この作品は、ゴーギャンが革命的な画風へ辿りつく一歩手前の作品とされます。

筆跡が点々と並ぶ描き方などには、印象主義の影響が残っています。
しかし、青い空、ピンクの道、紫のスカートといった大きな色のかたまりで画面が構成されているあたりが、後のゴーギャンの作品を思わせます。


「印象主義」の画家たちは、色を分割して細かく置き並べることで、屋外の明るい光や印象を描こうとしました。「色彩分割(=筆触分割)」と呼ばれる技法です。
その影響を受けた「新印象主義」は、まるで3原色で成り立つテレビ画面のように、さらに細かく、理論的に色を並べる点描画を生み出しました。

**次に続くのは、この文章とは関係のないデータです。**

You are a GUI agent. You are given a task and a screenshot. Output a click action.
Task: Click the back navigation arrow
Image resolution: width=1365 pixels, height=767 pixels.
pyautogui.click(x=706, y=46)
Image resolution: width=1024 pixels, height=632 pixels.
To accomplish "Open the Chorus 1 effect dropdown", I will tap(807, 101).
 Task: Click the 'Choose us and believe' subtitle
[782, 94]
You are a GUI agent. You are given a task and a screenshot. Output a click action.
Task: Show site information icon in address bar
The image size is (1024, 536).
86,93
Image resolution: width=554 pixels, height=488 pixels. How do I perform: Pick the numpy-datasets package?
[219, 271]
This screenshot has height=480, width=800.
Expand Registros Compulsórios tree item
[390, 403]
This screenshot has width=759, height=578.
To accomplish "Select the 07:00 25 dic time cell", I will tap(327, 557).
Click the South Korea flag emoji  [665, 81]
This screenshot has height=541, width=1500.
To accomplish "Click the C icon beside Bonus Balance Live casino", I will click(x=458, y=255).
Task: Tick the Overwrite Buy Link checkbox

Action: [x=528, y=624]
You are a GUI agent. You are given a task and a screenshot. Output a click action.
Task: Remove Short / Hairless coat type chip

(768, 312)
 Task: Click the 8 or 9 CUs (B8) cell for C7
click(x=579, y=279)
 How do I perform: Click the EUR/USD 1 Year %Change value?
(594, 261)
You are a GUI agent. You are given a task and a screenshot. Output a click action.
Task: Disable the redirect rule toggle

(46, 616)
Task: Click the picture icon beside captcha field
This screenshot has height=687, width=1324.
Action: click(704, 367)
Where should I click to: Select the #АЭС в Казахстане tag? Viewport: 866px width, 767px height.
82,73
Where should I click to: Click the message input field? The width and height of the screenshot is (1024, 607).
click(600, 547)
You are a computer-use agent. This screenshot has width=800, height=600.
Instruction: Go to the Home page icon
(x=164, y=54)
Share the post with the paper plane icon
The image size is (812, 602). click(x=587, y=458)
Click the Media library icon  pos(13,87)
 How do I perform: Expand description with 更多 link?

しかし、光や印象を追求した結果、モネの作品から「かたち」がなくなってしまったように、「色彩分割」は、ものを本物らしく自然に描くことを解体してしまいました。

また、印象主義の画家たちが描いたのは、「屋外の風景」「近代的なもの」「光」といった外部刺激。基本的には、目に見える風景を表現しようとするものでした。

一方では、人間の内面や観念を描こうとする動きもありました。「象徴主義」と呼ばれる画家たちです。彼らは「夢」や「苦悩」、「精神」といった目に見えないものを、神話や文学のモティーフや、シンボリックなものに置き換えて表現しようとしました。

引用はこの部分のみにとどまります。